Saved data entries
◆ ◆ ◆

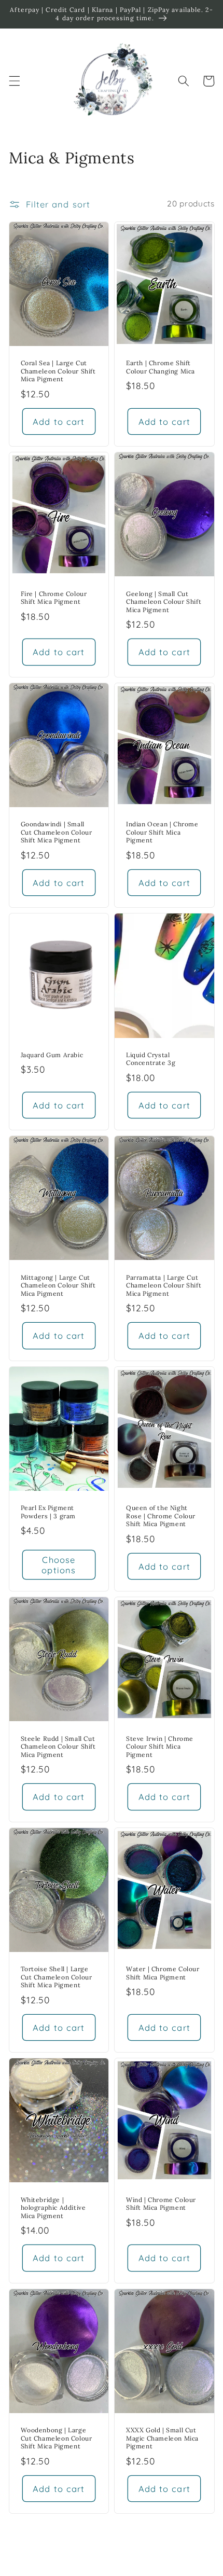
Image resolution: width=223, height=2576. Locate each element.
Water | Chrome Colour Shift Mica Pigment (163, 1973)
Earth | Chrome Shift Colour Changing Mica (160, 367)
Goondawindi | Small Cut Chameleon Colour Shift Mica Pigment (56, 832)
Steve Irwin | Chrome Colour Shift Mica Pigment (159, 1746)
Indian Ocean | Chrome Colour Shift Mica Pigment (162, 832)
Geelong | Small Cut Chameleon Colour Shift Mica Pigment (163, 602)
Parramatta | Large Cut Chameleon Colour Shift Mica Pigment (163, 1285)
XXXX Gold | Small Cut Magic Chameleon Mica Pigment (162, 2438)
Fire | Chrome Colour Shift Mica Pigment (54, 598)
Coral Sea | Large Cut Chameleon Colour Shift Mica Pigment (58, 371)
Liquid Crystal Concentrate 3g (150, 1059)
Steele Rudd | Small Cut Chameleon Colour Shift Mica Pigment (58, 1746)
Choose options (58, 1564)
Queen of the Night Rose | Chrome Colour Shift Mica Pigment (161, 1516)
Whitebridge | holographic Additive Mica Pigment (53, 2208)
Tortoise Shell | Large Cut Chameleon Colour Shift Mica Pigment (56, 1977)
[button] (14, 80)
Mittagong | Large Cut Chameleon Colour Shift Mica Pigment (58, 1285)
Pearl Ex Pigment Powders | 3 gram (48, 1512)
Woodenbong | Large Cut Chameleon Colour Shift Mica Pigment (56, 2438)
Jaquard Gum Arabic (52, 1055)
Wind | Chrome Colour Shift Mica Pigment (161, 2204)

◆ ◆ ◆

For this exercise, repeat exactly the lines of the data above from the one with "Fire | Chrome" down to the one with "Pearl Ex Pigment Powders | 3 gram (48, 1512)", both end lines included.

Fire | Chrome Colour Shift Mica Pigment (54, 598)
Coral Sea | Large Cut Chameleon Colour Shift Mica Pigment (58, 371)
Liquid Crystal Concentrate 3g (150, 1059)
Steele Rudd | Small Cut Chameleon Colour Shift Mica Pigment (58, 1746)
Choose options (58, 1564)
Queen of the Night Rose | Chrome Colour Shift Mica Pigment (161, 1516)
Whitebridge | holographic Additive Mica Pigment (53, 2208)
Tortoise Shell | Large Cut Chameleon Colour Shift Mica Pigment (56, 1977)
[button] (14, 80)
Mittagong | Large Cut Chameleon Colour Shift Mica Pigment (58, 1285)
Pearl Ex Pigment Powders | 3 gram (48, 1512)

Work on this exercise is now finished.